The crowd was shifting uncomfortably. People were murmuring to each other. They were also looking over at him and the strange tableau they must have made. He looked up at the bear who was gazing down at him. If this went badly it would reflect on the Weryn. It was in his hands to decide. Lawson had struck first. He lightly brushed his fingers through fur that was terribly soft.
Don’t stop the show, Grayson said. Don’t stop it for Lawson. He’s not that important.
Balthazar grinned and flung his arms wide. And see what having a Weryn friend or two can do for you! I wonder if they’ll all let us pet them!
The crowd started laughing, unsure what was happening, but suddenly--inexplicably--losing interest in them.
The Eyros power at work, Grayson realized.
But of course! Balthazar laughed.
A lioness stalked over to them. Her eyes were shadowed. She was looking at Lawson as if he had broken her heart. Lawson’s jaw worked as if he might spit out some words, but he didn’t. He turned on his heel and stalked away. The lioness gave Ryder and Demos a final look before loping off after him.
It was only then that Ryder and Demos shifted out of their animal forms and into their Vampire ones. Ryder gently cupped Grayson’s jaw, turning his head right and left at the bruises that Lawson must have made. He gently caught Grayson’s injured hand too.
“You’re not all right,” Ryder’s voice sounded thick with pain.
“I’m fine,” Grayson said, and tried to put meaning into those words.
“I wasn’t here,” Ryder whispered. “I wasn’t here and he--”
“Doesn’t matter. He’ll be gone tomorrow and I’m fine,” Grayson repeated. He had, after all, allowed the painful grip to last as long as it had to fuel his fire, which was now surprisingly banked but ready to burst to life if he needed it.
“He’s leaving tomorrow,” Demos said with a silent snarl as if still in his sleek panther form.
“He’s leaving tonight ,” Ryder growled.
“No,” Grayson said and held onto Ryder’s hands. “Don’t run after him. Don’t ruin this night because of him. He’s not worth it.”
“He hurt you and--”
“He hurt himself . You’ve got to believe me that I really am fine,” Grayson said, even as his throat was sore.
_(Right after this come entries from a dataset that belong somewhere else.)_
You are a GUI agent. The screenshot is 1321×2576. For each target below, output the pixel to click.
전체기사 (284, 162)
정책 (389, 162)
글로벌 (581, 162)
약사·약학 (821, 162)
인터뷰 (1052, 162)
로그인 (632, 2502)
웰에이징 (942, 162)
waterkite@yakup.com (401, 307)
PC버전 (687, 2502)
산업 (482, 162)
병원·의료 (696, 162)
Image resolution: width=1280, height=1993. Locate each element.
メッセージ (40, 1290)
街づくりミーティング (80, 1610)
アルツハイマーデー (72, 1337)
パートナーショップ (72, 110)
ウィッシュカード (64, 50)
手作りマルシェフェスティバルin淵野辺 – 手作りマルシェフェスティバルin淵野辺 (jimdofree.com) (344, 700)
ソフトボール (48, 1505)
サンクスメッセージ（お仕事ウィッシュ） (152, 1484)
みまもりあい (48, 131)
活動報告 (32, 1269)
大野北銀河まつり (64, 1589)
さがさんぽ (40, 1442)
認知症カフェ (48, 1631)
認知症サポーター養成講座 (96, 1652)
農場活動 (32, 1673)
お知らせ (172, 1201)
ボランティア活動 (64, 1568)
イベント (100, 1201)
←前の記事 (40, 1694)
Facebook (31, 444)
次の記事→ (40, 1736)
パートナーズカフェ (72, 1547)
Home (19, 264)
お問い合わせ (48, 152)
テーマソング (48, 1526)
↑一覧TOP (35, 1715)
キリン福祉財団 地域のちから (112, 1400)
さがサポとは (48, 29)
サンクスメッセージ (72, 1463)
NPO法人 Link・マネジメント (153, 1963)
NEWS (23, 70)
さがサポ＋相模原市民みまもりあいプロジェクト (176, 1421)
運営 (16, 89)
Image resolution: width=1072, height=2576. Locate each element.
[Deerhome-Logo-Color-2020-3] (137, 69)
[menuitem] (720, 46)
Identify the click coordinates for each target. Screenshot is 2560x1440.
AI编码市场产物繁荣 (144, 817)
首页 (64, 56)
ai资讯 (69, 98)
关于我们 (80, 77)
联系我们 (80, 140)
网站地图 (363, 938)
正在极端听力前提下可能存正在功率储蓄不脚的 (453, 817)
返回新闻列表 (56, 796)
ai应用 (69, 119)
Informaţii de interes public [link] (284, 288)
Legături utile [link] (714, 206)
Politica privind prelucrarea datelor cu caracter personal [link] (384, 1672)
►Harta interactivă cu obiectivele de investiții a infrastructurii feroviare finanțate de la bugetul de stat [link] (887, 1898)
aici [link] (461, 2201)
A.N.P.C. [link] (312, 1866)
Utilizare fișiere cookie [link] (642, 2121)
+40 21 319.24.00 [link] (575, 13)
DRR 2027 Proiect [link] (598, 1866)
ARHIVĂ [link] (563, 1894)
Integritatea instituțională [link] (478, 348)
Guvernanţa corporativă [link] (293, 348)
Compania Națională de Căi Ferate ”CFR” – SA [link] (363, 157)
“You don’t want to be alone. No, you shouldn’t be. I can’t leave you again while he’s still here,” Ryder said, misunderstanding Grayson’s desire for him to stay as a desire to be kept safe.
Grayson let out a breath. If it kept Ryder here and Demos out of trouble for a while that was good. They needed cooler heads when they dealt with Lawson. He urged the two of them to join Eiji and Mairead, who were desperately pretending not to listen to every word, but they had earned that. They hadn’t really left. And, more importantly, they’d come back.
“Let’s watch the rest of this parade,” Grayson said. “It’s already been quite a show.”